Here is the output from debug-version:

Code

stdMap took 6627 ms
hashMap took 5962 ms
stdMap took 6636 ms
hashMap took 5988 ms
stdMap took 6640 ms
hashMap took 6019 ms
stdMap took 6680 ms
hashMap took 6017 ms
stdMap took 6677 ms
hashMap took 6119 ms
stdMap took 6722 ms
hashMap took 6010 ms
stdMap took 6664 ms
hashMap took 6062 ms
stdMap took 6793 ms
hashMap took 6044 ms
stdMap took 6671 ms
hashMap took 6032 ms
stdMap took 6683 ms
hashMap took 6035 ms
average (stdMap): 6679 ms
average (hashMap): 6028 ms
100 * (60288-66793) / 60288 = : -10 %

Process returned 0 (0x0)   execution time : 127.129 s
Press ENTER to continue.

and here the output from the release-version with -O2 optimization:

Code

stdMap took 2599 ms
hashMap took 3312 ms
stdMap took 2624 ms
hashMap took 3320 ms
stdMap took 2590 ms
hashMap took 3315 ms
stdMap took 2585 ms
hashMap took 3318 ms
stdMap took 2580 ms
hashMap took 3310 ms
stdMap took 2577 ms
hashMap took 3297 ms
stdMap took 2614 ms
hashMap took 3298 ms
stdMap took 2577 ms
hashMap took 3302 ms
stdMap took 2573 ms
hashMap took 3304 ms
stdMap took 2568 ms
hashMap took 3303 ms
average (stdMap): 2588 ms
average (hashMap): 3307 ms
100 * (33079-25887) / 33079 = : 21 %

Process returned 0 (0x0)   execution time : 59.013 s
Press ENTER to continue.

It seems that the STL-map can be better optimized (at least on linux), maybe we should think about a real release-version of C::B (for windows), not just a stripped version.

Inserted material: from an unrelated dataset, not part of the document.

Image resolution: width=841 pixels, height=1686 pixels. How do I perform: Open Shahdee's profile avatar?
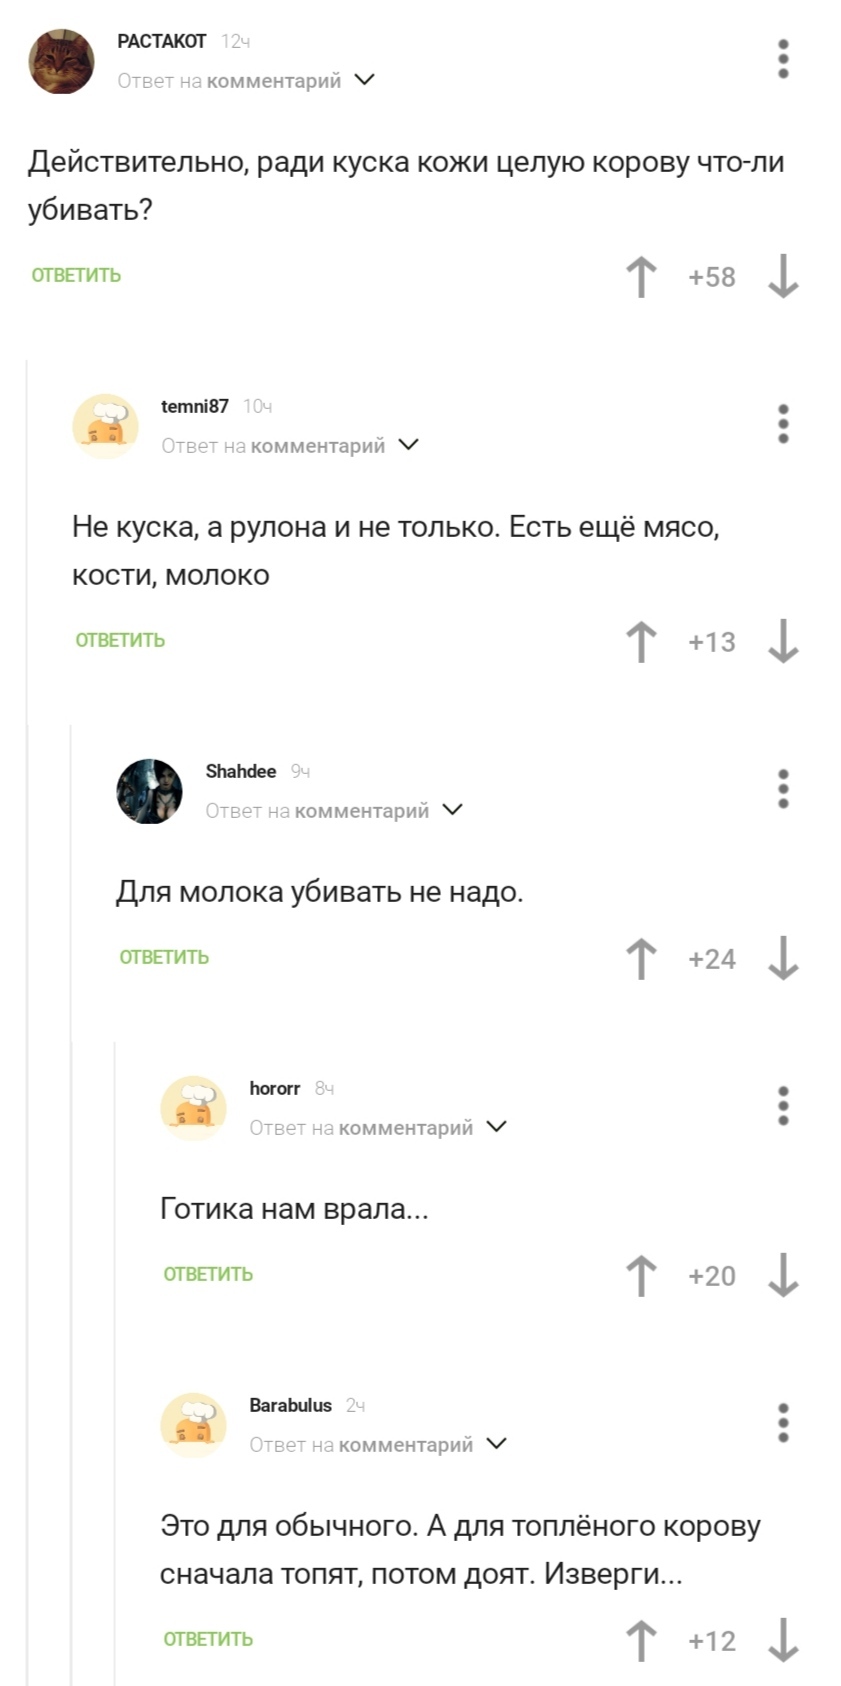pyautogui.click(x=149, y=791)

MortenMacFly · « **Reply #6 on:** March 21, 2010, 08:30:03 pm »

Quote from: jens on March 21, 2010, 08:18:43 pm

It seems that the STL-map can be better optimized (at least on linux), maybe we should think about a real release-version of C::B (for windows), not just a stripped version.

What do you mean: compiling C::B with optimization flags enabled?

Jenna · « **Reply #7 on:** March 21, 2010, 08:58:47 pm »

Quote from: MortenMacFly on March 21, 2010, 08:30:03 pm

Quote from: jens on March 21, 2010, 08:18:43 pm
It seems that the STL-map can be better optimized (at least on linux), maybe we should think about a real release-version of C::B (for windows), not just a stripped version.
What do you mean: compiling C::B with optimization flags enabled?

Yes, if automake-system is used, C::B is compiled with -O2 and batch-parsing is significantly faster than without optimization.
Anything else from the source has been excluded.